Chicago is now sheltering hundreds of illegal migrants at O’Hare International Airport as the city waits for new shelters to be built.
The hundreds of recent arrivals, including babies and the elderly, live in a shuttle bus center at the airport’s Terminal 1, where they sleep on cardboard and use airport bathrooms, the Associated Press reported.
Up to 500 migrants have lived at O’Hare at the same time in the crowded area where privacy is a curtain closed with staples, although the migrants have spread out beyond the curtain, some sleeping along windows as travelers walk by.
Medical care is limited, and germs reportedly spread quickly in the living area.
A private firm watches the migrants and their activities.
The haphazard shelter situation has raised concerns about public health as well as safety.
“It was supposed to be a stop-and-go place,” said Vianney Marzullo, one of the few volunteers at O’Hare. “It’s very concerning. It is not just a safety matter, but a public health matter.”
Some migrants are also living at Chicago’s other airport, Midway International Airport, about 20 miles south of O’Hare. Others are sleeping on the floors of police stations.
Chicago has been scrambling to respond to a migrant crisis before the cold winter months arrive. The country’s third-largest city has experienced an influx of about 14,000 migrants recently, many from Venezuela, and has already spent at least $250 million on the issue.
Last month, the city of Chicago signed a $29.4 million contract with a private security firm to build massive winterized camps for newly arrived illegal migrants. The firm will be responsible for building, staffing, and operating the huge tents, which must be able to house between 250 and 1,400 migrants.
Chicago Democratic Mayor Brandon Johnson faced pushback last month when he asked all 50 city council members to find two acres in their wards for a large tent that could house 200 migrants.
“I’ve looked in my ward. I just don’t have any available space.
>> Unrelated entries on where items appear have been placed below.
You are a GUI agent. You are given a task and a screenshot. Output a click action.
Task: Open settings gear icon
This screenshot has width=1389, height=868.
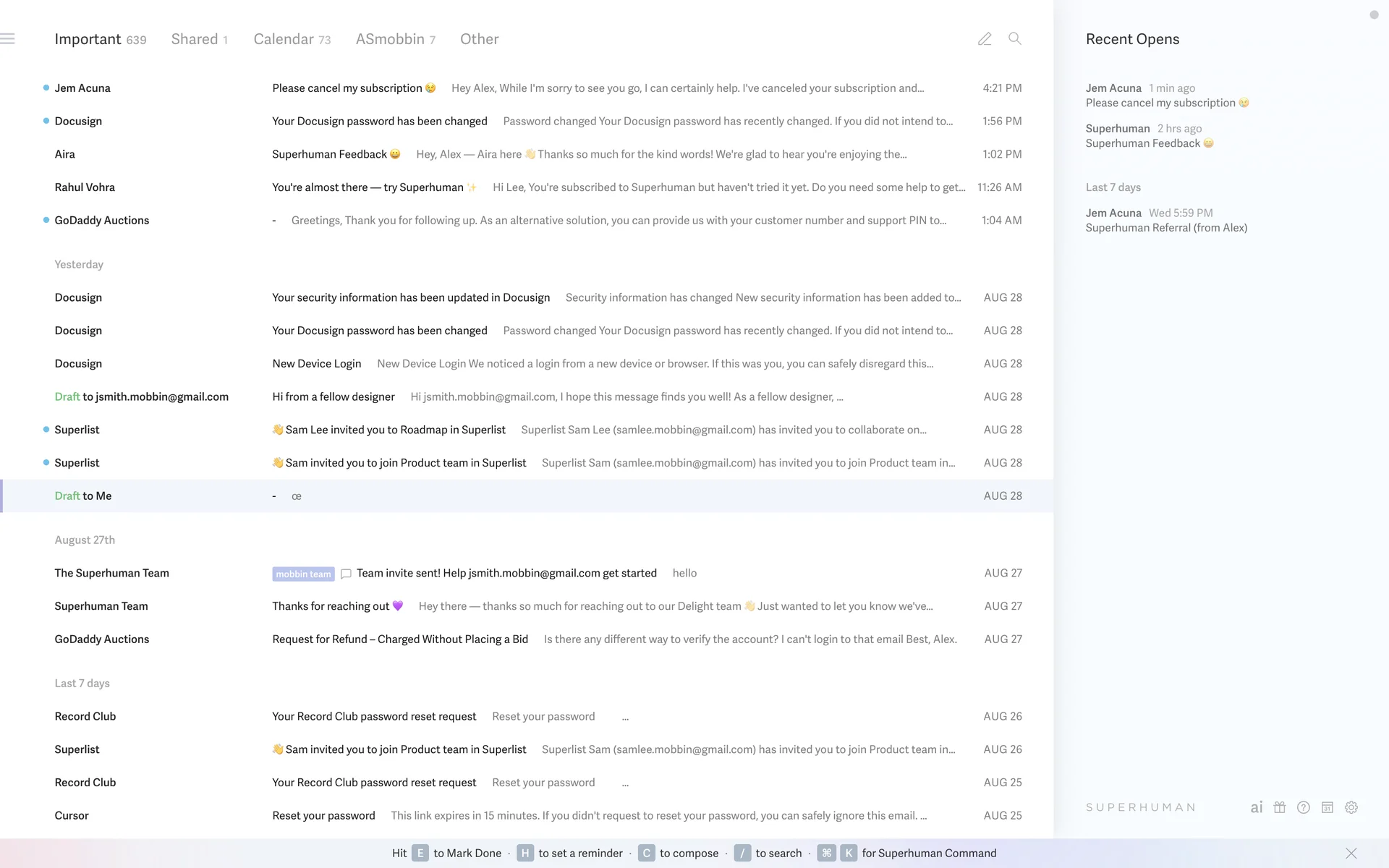[x=1351, y=807]
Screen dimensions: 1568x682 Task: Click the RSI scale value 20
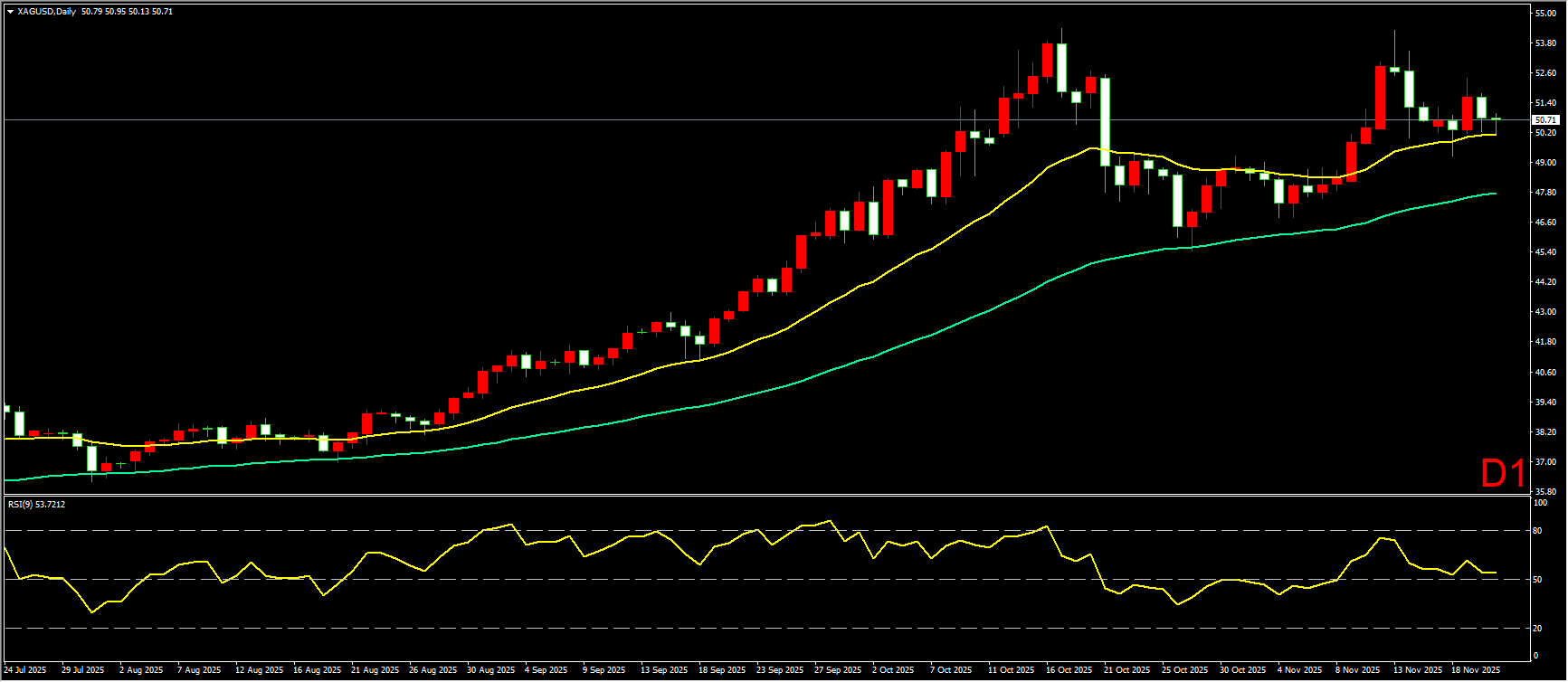[x=1536, y=629]
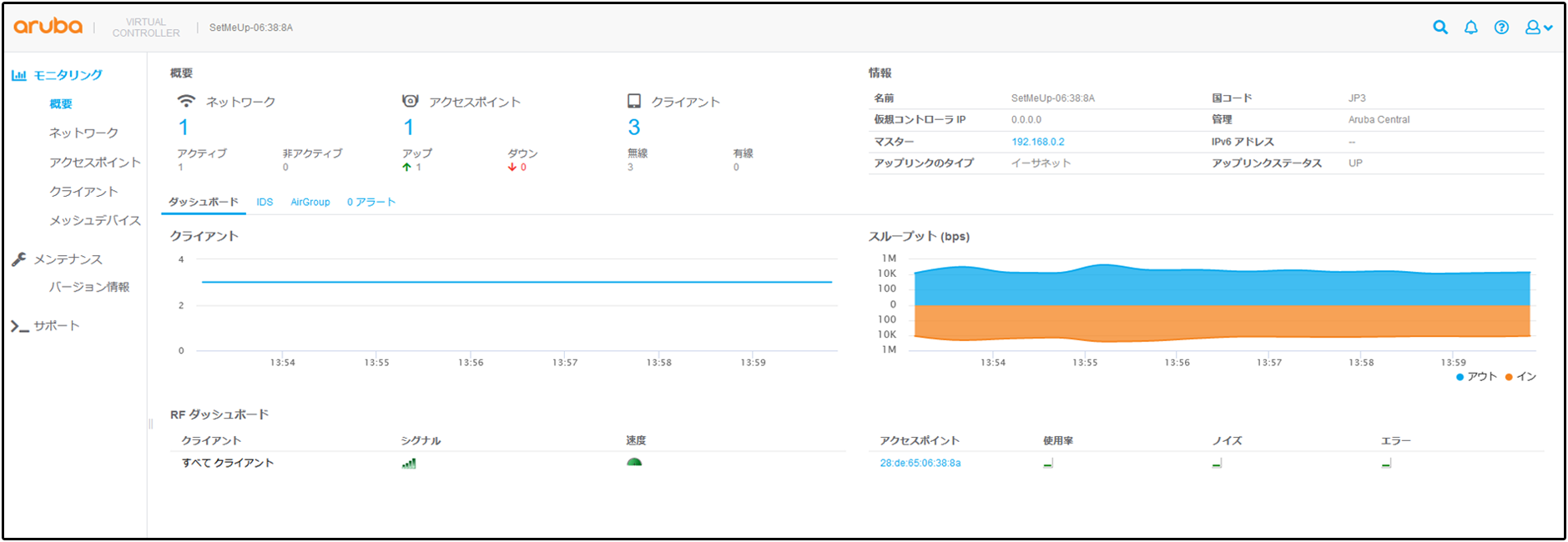Screen dimensions: 1568x542
Task: Click the master IP 192.168.0.2 link
Action: tap(1037, 142)
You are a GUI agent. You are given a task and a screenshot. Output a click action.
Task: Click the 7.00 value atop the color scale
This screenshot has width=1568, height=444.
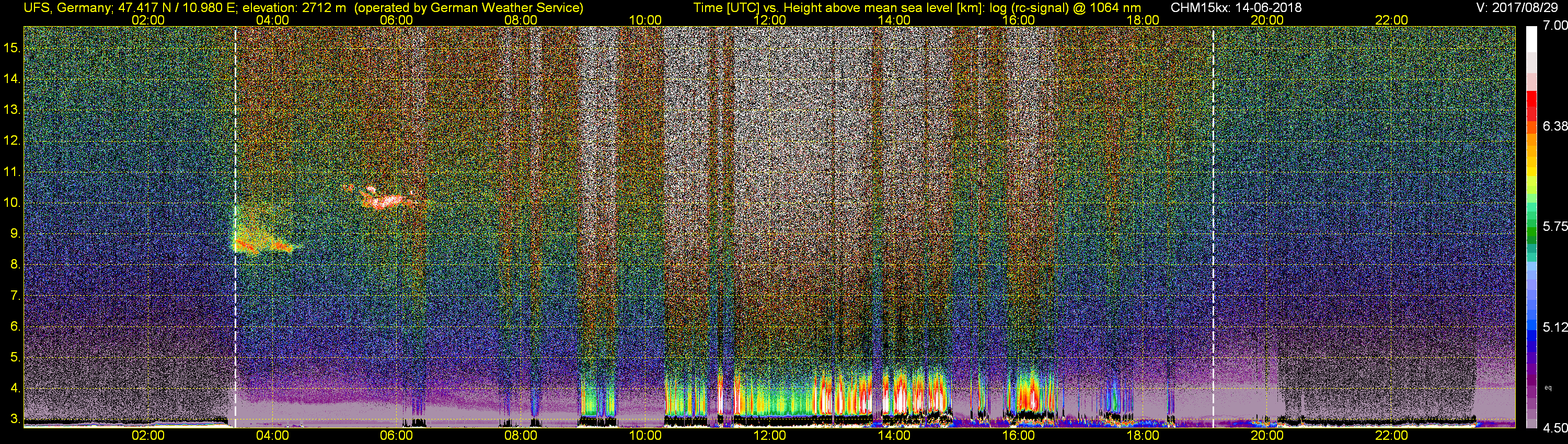tap(1554, 26)
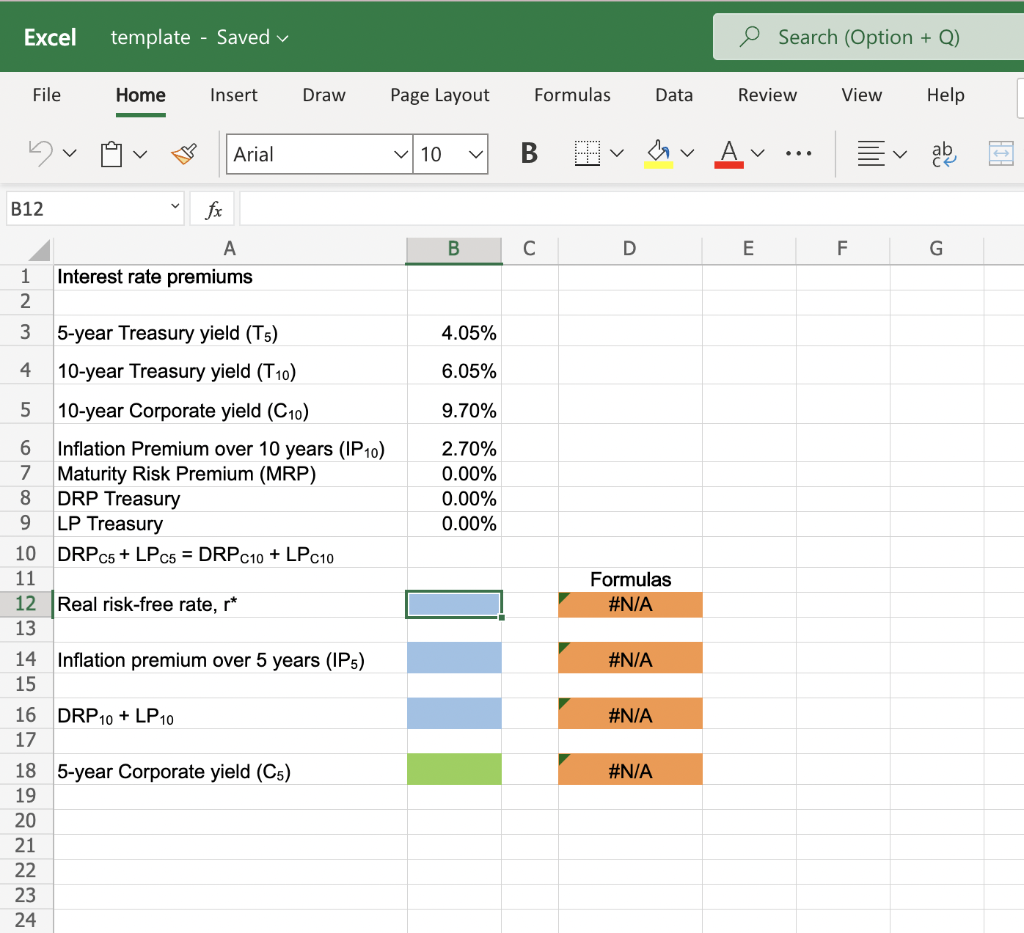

I have one of the most dense wards in the city,” Alderman Brian Hopkins, whose ward includes parts of downtown, said last month.
In the meantime, Chicago leaders have been begging the federal government for help with the migrant crisis.
“Let me state this clearly: the city of Chicago cannot go on welcoming new arrivals safely and capably without significant support and immigration policy changes,” Johnson said in late August.
The federal government has already given Chicago and Illinois at least $8.5 million for the migrant crisis.
Other major cities are battling a migrant problem as well.
New York City is struggling to process about 113,000 migrants who have streamed into the city since last summer. New York also set up tent shelters for migrants last year but ran into issues, including flooding in one of those shelters.
Other cities like Boston and Atlantic City, New Jersey, have rejected the idea of sheltering migrants in airports.
“It is such a preposterous solution to the problems we have,” said Atlantic County Executive Dennis Levinson recently about the idea. “Who is going to secure these people? Who is going to feed them? Who is going to educate them? We really don’t have any infrastructure to take care of them.”